2.11 Timing of post-concert testing
The concert venue is located <3 min walk from the hearing laboratory. At the final session, the delay (in minutes) between cessation of the music and commencement of follow-up testing was estimated as follows. When the music finished at the end of the concert, the participant sent a text message to the researcher to inform them of this. The researcher met the participant at the building entrance and immediately obtained an estimate of how many minutes had passed since the music stopped. If there was any discrepancy between this estimate and the time at which the participant had sent the text message, the participant was questioned further to clarify the duration of the delay. The median value was 9 min, and values were within 15 min for 88% of participants. Since TTS decays approximately exponentially (Carder and Miller, 1972), the delay value was log-transformed for use in the analysis models, per the registered protocol. The resulting variable is denoted by TestingDelay.
2.12 Analysis
Data were analyzed using R Version 4.2.2 (R Core Team, 2022). The primary analysis tested for an association between Noise10week and ΔPTA. Exploratory analyses investigated demographic characteristics that might influence susceptibility to threshold shift, by adding Sex and SkinTone as covariates. Additional exploratory analyses substituted ΔOAE and ΔTinnitus as alternative outcome measures, in place of ΔPTA (results are reported in the Supplementary material). Note that analyses using ΔEHF and ΔEHFOAE were not conducted, since auditory shifts were not evident in this frequency range.
All hypotheses were tested using multiple linear regression models implemented via the “lm” function, with the exception of the secondary analysis with ΔTinnitus as its outcome variable, which employed analogous multiple logistic regression models implemented via “glm.” The basic model (used in the primary analysis) was:
Noise10week was the predictor of interest, hypothesized to exhibit a negative relation to ΔPTA. Noiseconcert and TestingDelay were covariates of no interest, included in the model because higher-energy concerts might lead to larger ΔPTA and longer delays before testing should lead to decays in ΔPTA.
To test for effects of demographic characteristics on ΔPTA, the Sex and SkinTone variables were subsequently added to the regression models, in line with the registered protocol.
Assumptions of linearity, homoscedasticity, independence of errors, and freedom from multicollinearity were confirmed for all models. Normality of residuals was assessed via Q-Q plots, which revealed that most residuals aligned with the expected normal distribution, with the exception of three potential outliers in the right tail. Calculation of Cook's distances (<0.25 for all observations and models) indicated that none of the three exerted excessive influence on results. By way of confirmation, reanalysis with the three potential outliers removed did not alter the pattern of results from those reported here.
3 Results
3.1 Auditory shifts
Figure 2 presents the pre-concert and post-concert auditory measurements. It is clear that PTA (averaged across 3–6 kHz) exhibited the most robust shifts. The shift in PTA thresholds was significant, as assessed by a paired-samples t-test (mean = 12.5 dB, SD = 7.8 dB, p < 0.00001). OAE amplitudes in the same frequency range exhibited smaller but still significant shifts (mean = −2.7 dB, SD = 3.4 dB, p < 0.00001). No significant shifts were observed in EHF audiometric thresholds (p = 0.15) or EHF OAEs (p = 0.79).

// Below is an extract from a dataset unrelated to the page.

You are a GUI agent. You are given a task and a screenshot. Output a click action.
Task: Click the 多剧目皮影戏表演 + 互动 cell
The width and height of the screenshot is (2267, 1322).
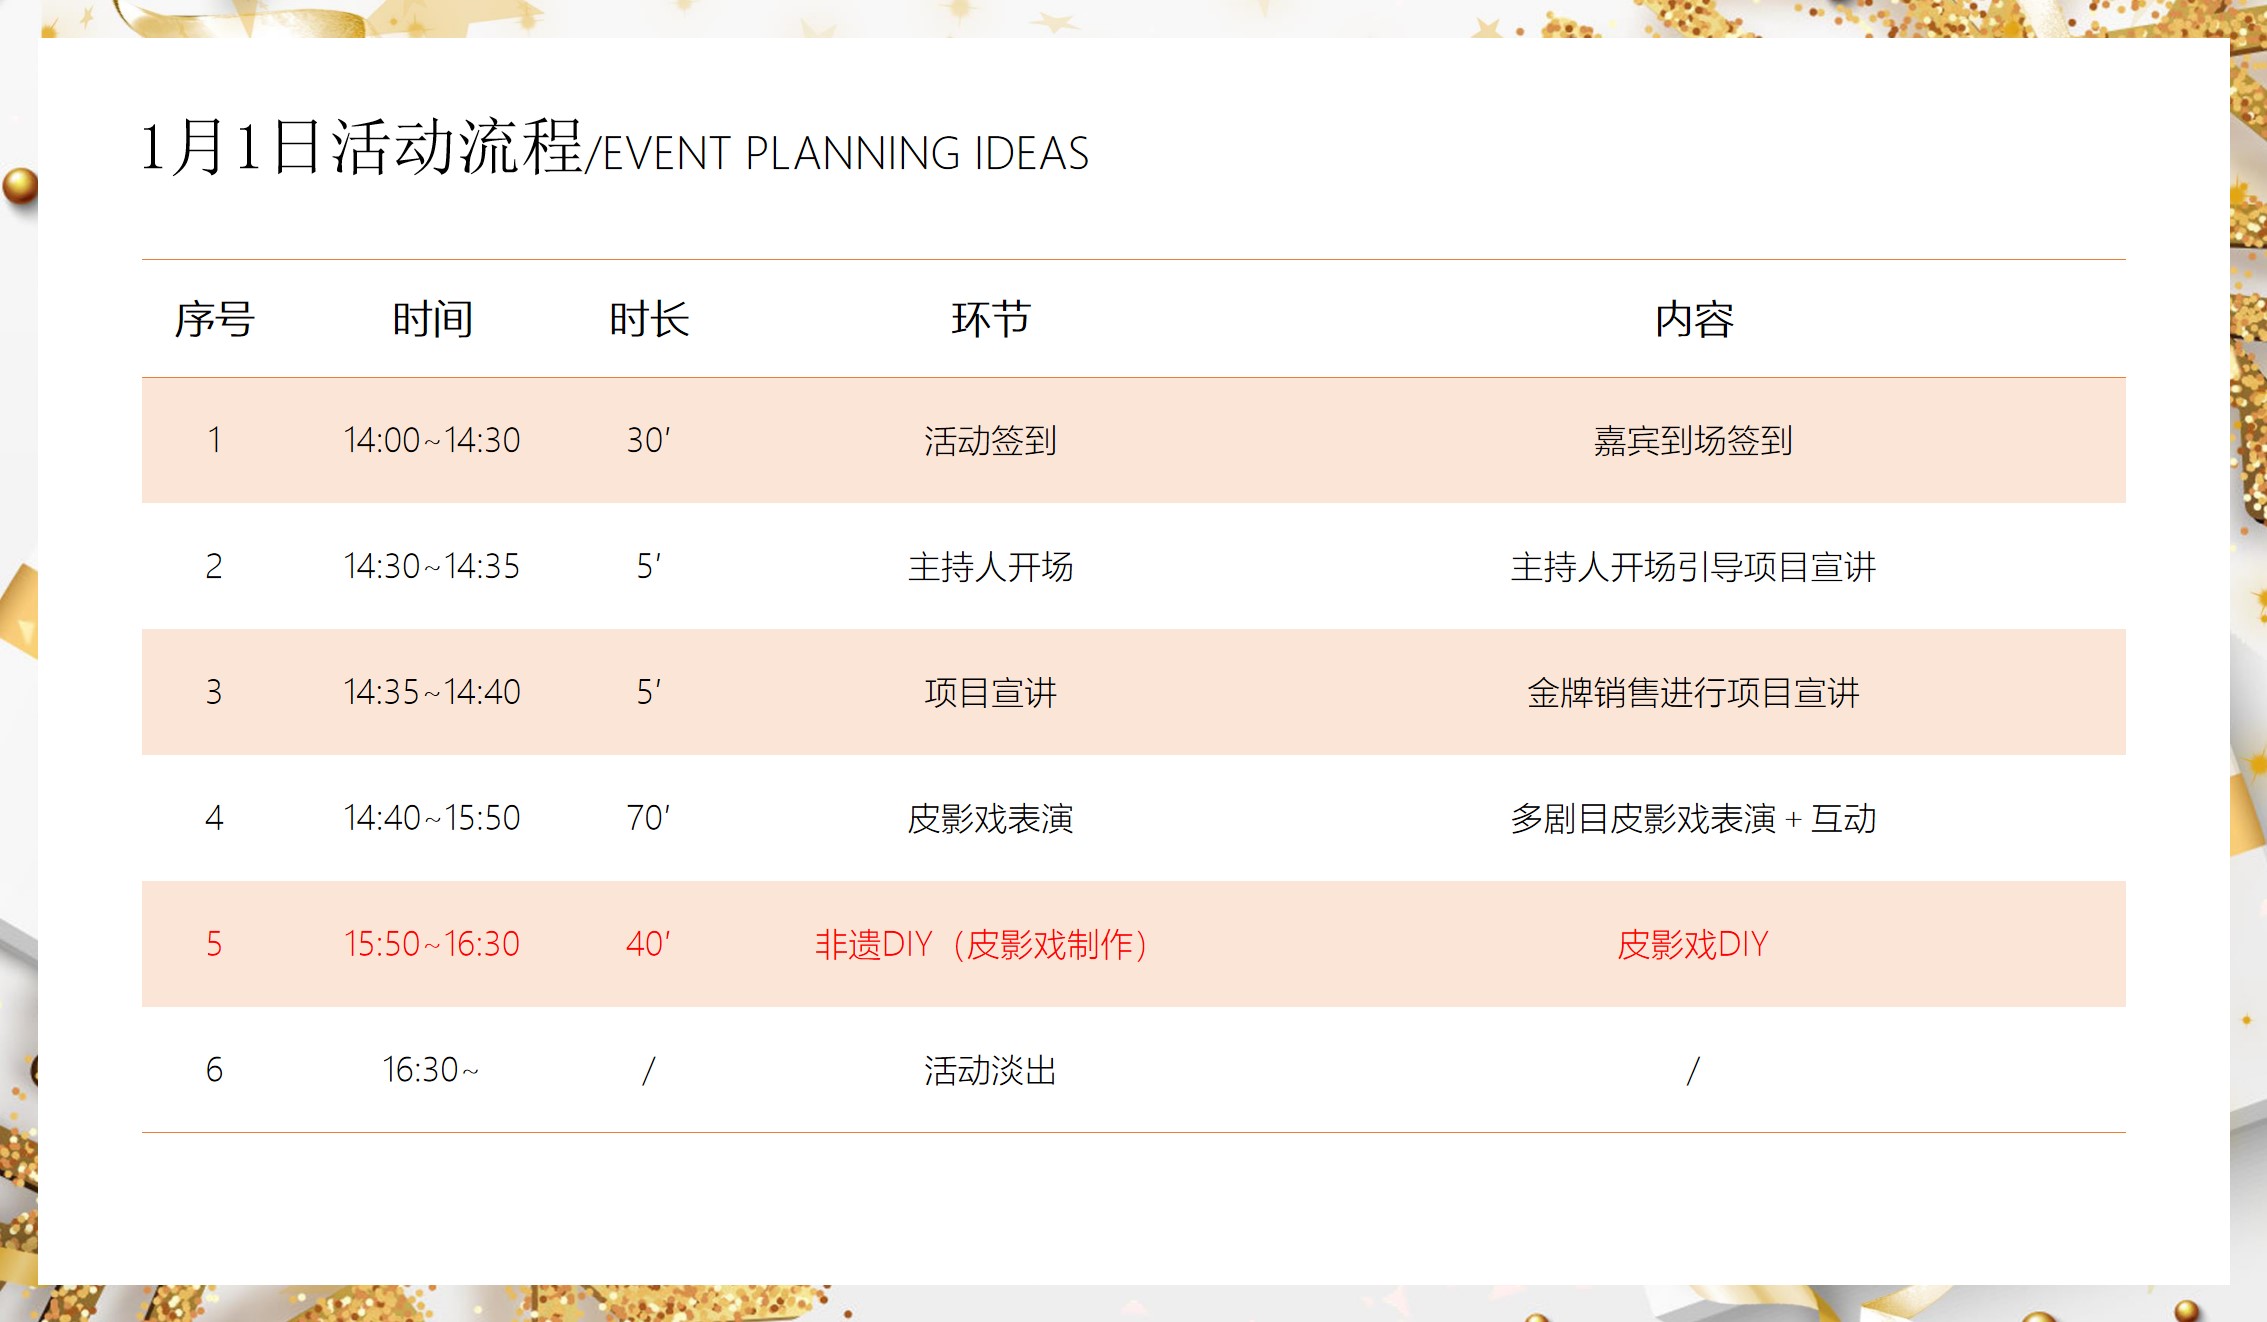(x=1692, y=818)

Figure 2. Raincloud plots presenting the pre- and post-concert auditory measures. PTA thresholds and OAE amplitudes underwent highly significant shifts, while equivalent measures in the EHF range did not. (A) PTA thresholds (mean of 3–6 kHz). (B) EHF audiometric thresholds (mean of 10.6 and 14 kHz). (C) OAE amplitudes (mean of 3–6 kHz). (D) EHFOAE amplitudes (mean of 9–16 kHz).
Figure 3 presents self-reported tinnitus data at the two timepoints. The number of participants reporting tinnitus increased from four (before the concert) to 42 (after the concert). Most reported a one-category or two-category increase in tinnitus; a minority reported larger increases.

Figure 3. (A) Self-reported tinnitus scores, pre- and post-concert. (B) Relation between post-concert increases in PTA and tinnitus. Note that on the y-axis, increases in tinnitus described as “small,” “medium,” “large,” and “very large” denote, respectively, increases of one, two, three, and four tinnitus loudness categories.
Analyses with ΔPTA as the outcome measure are reported in the main text. Analogous models using ΔOAE and ΔTinnitus are reported in the Supplementary material.
3.2 Relations to past noise exposure
Figure 4 plots the primary outcome, ΔPTA, vs. the primary predictor, Noise10week. Results of the multiple linear regression models are presented in Table 2. The first row represents the primary model, with a single predictor of interest: Noise10week. The second adds in the demographic variables, Sex and SkinTone.

Figure 4. The study's primary outcome variable, ΔPTA, plotted in relation to the primary predictor variable, Noise10week.
The linear association between Noise10week and ΔPTA did not reach statistical significance but trended in the predicted direction: each one-unit increase in Noise10week was associated with a 5.88 dB decrease in ΔPTA (SE = 3.53, p = 0.10, two-tailed). Over the range of exposures observed in our sample (~0 to 1.2), this corresponds to an approximate 7 dB reduction in ΔPTA from the least- to the most-exposed participants. Removing Noise10week from the primary model also reduced the adjusted R2 from 0.093 to 0.060, suggesting a modest contribution of this variable to the model's explanatory power, but the associated F-test did not reach significance (p = 0.10), indicating that the observed contribution might not be reliable.
3.3 Relations to sex
Figure 5A plots the primary outcome, ΔPTA, vs. Sex. In multiple linear regression, females exhibited mean TTS that was 2.94 dB lower than that of males, after controlling for covariates, but the effect failed to reach the nominal significance level (SE = 2.32, p = 0.21, two-tailed). Removing Sex from the analysis reduced the adjusted R2 from 0.092 to 0.080, consistent with a small contribution to the model's explanatory power, but the associated F-test was not statistically significant (p = 0.22).

Figure 5. The study's primary outcome variable, ΔPTA, plotted in relation to the two demographic predictor variables, Sex (A) and SkinTone (B).
3.4 Relations to skin tone
Figure 5B plots the primary outcome, ΔPTA, vs. SkinTone. Contrary to our hypothesis, darker skin did not appear protective; no significant effect was observed, and each one-category shift toward darker skin corresponded to a 0.4 dB increase in ΔPTA (SE = 0.85 dB, p = 0.62, two-tailed). Adding SkinTone to the model also reduced the adjusted R2.
4 Discussion
4.1 Temporary auditory shifts
Results suggest that conventional PTA-based measures are preferable to those based on OAEs (and far superior to EHF measures), for the purposes of investigating individual differences in susceptibility to temporary noise-induced auditory shifts. Shifts in PTA were substantial while OAE shifts were more modest, consistent with the findings reviewed by Marshall et al. (2001). EHF shifts—both audiometric and OAE—were negligible. There is growing evidence that EHF audiometry may be sensitive to the early signs of permanent NIHL (Mehrparvar et al., 2014; Schmuziger et al., 2007) but the present study reveals no such sensitivity to the temporary effects of noise exposure.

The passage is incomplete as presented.